Every programmer worthy of the name knows that it’s better to avoid bugs than to fix them. Whole libraries are filled with suggestions about how to facilitate this, but the particular angle that interests me the most is how we can use computers themselves to help us write better code. A lot of bugs are the result of violating some kind of rule, such as the rule that says not to dereference a pointer that might be null, and computers are really good at dealing with rules. From this observation came the field of static program analysis, which checks code before it’s even compiled to make sure that it conforms to rules the programmer has defined. Engler et al referred to this as Meta-Level Compilation (the “meta” refers to “metadata” about the state of variables or of the program itself) and showed that it could be applied to real-life code without tedious manual code annotation, before they went off to start Coverity. Cqual is another tool based on a similar idea of type annotations. These annotations allow you to distinguish the “tainted” character buffer that contains user data from the “safe” character buffer that contains an SQL command (note that they might be exactly the same bits in either kind of buffer) and flag inappropriate use of one where the other is expected.

I used Coverity’s product at Revivio, and found it extremely useful. Such tools are not without their drawbacks, however. Most significant is the fact that they run separately from the compiler you actually use to generate code, often using their own separate parser to do their stuff. This costs time, makes build processes more complex, and potentially creates problems with incompatibility between their parser and yours. What I would often prefer is some tool or technique that allows me to use my existing compiler, with the help of some macros, to catch a (necessarily more limited) set of rules violations without all that overhead. The other night I thought of one such technique, to solve what I often use as a “test case” for my thinking about all forms of automated bug-finding. Much of my work has to do with concurrency, and one of the rules I’d often like to apply is one that says a certain structure member shouldn’t be accessed without holding a certain lock on that structure. To do this, one must track three types of “events” that might occur within a program. For simplicity, let’s assume the structure type is X and is always allocated dynamically. The three events are:

  • Obtaining/assigning an X pointer.
  • Locking/unlocking an X.
  • Dereferencing an X pointer.

The last one is the trickiest. In C++ you can do some interesting things by overloading the arrow operator for X, but what about C? You can require that all access to X’s members be through macros or functions that check lock state, but that has several drawbacks of its own – it makes the code much uglier, adherence to the coding standard must be checked by humans, and there might be a performance penalty. Read on for a technique that I think achieves much of the same value while avoiding the drawback.

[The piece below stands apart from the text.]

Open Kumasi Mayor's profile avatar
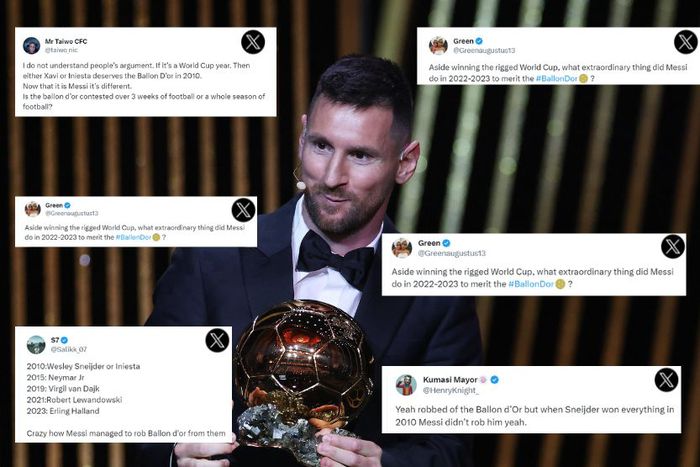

#define DECL_UNSAFE(t)                          \
typedef struct _unsafe_##t * unsafe_##t##_ptr;  \
inline void                                     \
lock_##t (unsafe_##t##_ptr unsafe, t ** safe)   \
{                                               \
    *safe = (t *)unsafe;                        \
    normal_lock_function(*safe);                \
}                                               \
inline void                                     \
unlock_##t (t ** safe)                          \
{                                               \
    normal_unlock_function(*safe);              \
    *safe = NULL;                               \
}

This takes advantage of two C features, both of which I normally consider warts. The first is token-pasting within macros. The second is the fact that you can have a pointer to a struct that you know nothing about, and that might actually not exist (as is the case here). Thus, the pointer is kind of type-safe but otherwise useless. What the above does is allow you to declare a “parallel” pointer type, which is just like a pointer to some base type but which represents that base pointer type in its unsafe state. To see what this means, consider an example:

DECL_UNSAFE(my_struct)

void
use (unsafe_my_struct_ptr in)
{
    my_struct * out;

    // Error: no such thing.
    //in->foo = 6;

    lock_my_struct(in,&out);
    // Locked access is OK.
    printf("out->foo = %d\n",out->foo);
    unlock_my_struct(&out);

    // Unlocked access will cause null-pointer exception.
    printf("out->foo = %d\n",out->foo);
}

In a way, this is exactly what we want: the rule-following access is allowed and the rule-breaking access is denied, without serious uglification of the code. Sure, you have to keep two pointers, but the conversion between them is mostly explicit and it’s far cleaner than having to make every access through a macro. Any compiler of the last ten years will also realize that the two pointer variables have non-overlapping lifetimes, so there shouldn’t be a performance penalty. Note that the NULL assignment in the synthesized unlock function ensures that the “safe” pointer can’t be used after an unlock, so this works even for branching/looping control paths quite naturally. With a little imagination, the same basic approach can also protect against double locks/unlocks, unlocks without locks (locking issues are a big part of my programming life), the tainted-buffer example given earlier, and a bunch of other similar kinds of rule violations.